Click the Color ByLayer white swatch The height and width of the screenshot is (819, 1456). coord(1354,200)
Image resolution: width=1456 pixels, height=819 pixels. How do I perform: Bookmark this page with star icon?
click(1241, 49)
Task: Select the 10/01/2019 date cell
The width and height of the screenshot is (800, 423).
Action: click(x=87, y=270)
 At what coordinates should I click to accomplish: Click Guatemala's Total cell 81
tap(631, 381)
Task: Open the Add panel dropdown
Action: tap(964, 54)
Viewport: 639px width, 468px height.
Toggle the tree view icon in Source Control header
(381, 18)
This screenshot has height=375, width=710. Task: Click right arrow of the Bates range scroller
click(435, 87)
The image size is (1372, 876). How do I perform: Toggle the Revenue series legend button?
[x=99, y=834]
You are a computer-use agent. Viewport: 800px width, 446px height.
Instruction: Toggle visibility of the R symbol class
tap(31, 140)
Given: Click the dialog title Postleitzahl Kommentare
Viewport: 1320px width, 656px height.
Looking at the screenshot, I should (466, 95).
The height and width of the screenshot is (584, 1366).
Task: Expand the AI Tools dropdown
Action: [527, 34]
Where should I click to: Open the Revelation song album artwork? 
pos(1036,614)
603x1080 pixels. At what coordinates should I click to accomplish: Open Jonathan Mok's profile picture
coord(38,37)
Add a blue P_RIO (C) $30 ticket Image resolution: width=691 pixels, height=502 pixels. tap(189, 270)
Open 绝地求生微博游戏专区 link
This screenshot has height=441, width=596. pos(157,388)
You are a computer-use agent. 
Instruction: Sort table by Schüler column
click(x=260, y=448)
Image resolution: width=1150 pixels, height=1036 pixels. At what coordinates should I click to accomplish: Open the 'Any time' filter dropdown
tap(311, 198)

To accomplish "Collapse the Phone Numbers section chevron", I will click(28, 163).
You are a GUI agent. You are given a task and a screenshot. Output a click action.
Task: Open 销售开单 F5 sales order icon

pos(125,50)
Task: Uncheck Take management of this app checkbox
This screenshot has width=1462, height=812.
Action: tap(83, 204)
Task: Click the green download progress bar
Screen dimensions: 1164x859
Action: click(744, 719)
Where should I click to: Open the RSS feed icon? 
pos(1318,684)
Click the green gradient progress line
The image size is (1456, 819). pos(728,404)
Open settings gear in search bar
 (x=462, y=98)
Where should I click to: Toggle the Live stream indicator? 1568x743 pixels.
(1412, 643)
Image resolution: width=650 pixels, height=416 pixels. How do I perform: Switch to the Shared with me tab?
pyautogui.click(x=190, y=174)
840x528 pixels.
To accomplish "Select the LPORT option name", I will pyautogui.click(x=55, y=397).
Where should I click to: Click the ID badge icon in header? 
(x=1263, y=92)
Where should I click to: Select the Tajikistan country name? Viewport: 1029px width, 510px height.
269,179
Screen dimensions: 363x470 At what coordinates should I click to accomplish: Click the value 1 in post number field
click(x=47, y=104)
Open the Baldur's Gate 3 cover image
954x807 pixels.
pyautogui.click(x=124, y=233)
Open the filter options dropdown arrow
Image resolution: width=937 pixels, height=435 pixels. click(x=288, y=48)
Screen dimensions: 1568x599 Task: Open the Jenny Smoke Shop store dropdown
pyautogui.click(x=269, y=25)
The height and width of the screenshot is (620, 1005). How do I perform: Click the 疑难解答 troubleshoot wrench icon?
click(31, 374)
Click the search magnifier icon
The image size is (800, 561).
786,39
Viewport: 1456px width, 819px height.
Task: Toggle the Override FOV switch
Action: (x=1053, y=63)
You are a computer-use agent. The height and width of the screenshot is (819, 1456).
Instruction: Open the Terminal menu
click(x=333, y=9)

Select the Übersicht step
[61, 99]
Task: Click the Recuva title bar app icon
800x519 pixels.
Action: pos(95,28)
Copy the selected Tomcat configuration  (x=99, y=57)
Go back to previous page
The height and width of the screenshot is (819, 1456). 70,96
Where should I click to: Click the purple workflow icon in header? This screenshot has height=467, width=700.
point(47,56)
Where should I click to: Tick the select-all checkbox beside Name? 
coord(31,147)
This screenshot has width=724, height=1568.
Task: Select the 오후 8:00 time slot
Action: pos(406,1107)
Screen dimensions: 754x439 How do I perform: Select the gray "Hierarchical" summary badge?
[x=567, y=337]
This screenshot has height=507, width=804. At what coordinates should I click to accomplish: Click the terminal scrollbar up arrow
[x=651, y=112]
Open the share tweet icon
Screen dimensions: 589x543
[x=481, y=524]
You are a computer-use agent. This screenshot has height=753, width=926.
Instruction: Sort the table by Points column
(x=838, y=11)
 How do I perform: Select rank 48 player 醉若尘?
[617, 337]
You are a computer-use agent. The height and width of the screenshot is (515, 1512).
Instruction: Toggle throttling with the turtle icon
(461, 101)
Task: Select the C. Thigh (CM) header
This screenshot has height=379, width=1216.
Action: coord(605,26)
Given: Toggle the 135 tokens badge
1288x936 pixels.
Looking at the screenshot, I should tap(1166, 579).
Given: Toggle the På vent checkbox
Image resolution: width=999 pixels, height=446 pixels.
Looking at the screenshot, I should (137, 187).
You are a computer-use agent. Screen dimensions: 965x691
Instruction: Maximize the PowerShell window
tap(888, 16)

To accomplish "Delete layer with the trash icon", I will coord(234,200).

• _Short task_
Reproduce the material word for word, starting with the line that contains "How do I perform: Select rank 48 player 醉若尘?" and going on through the line that contains "tap(888, 16)".

• _Response_
 How do I perform: Select rank 48 player 醉若尘?
[617, 337]
You are a computer-use agent. The height and width of the screenshot is (515, 1512).
Instruction: Toggle throttling with the turtle icon
(461, 101)
Task: Select the C. Thigh (CM) header
This screenshot has height=379, width=1216.
Action: coord(605,26)
Given: Toggle the 135 tokens badge
1288x936 pixels.
Looking at the screenshot, I should tap(1166, 579).
Given: Toggle the På vent checkbox
Image resolution: width=999 pixels, height=446 pixels.
Looking at the screenshot, I should (137, 187).
You are a computer-use agent. Screen dimensions: 965x691
Instruction: Maximize the PowerShell window
tap(888, 16)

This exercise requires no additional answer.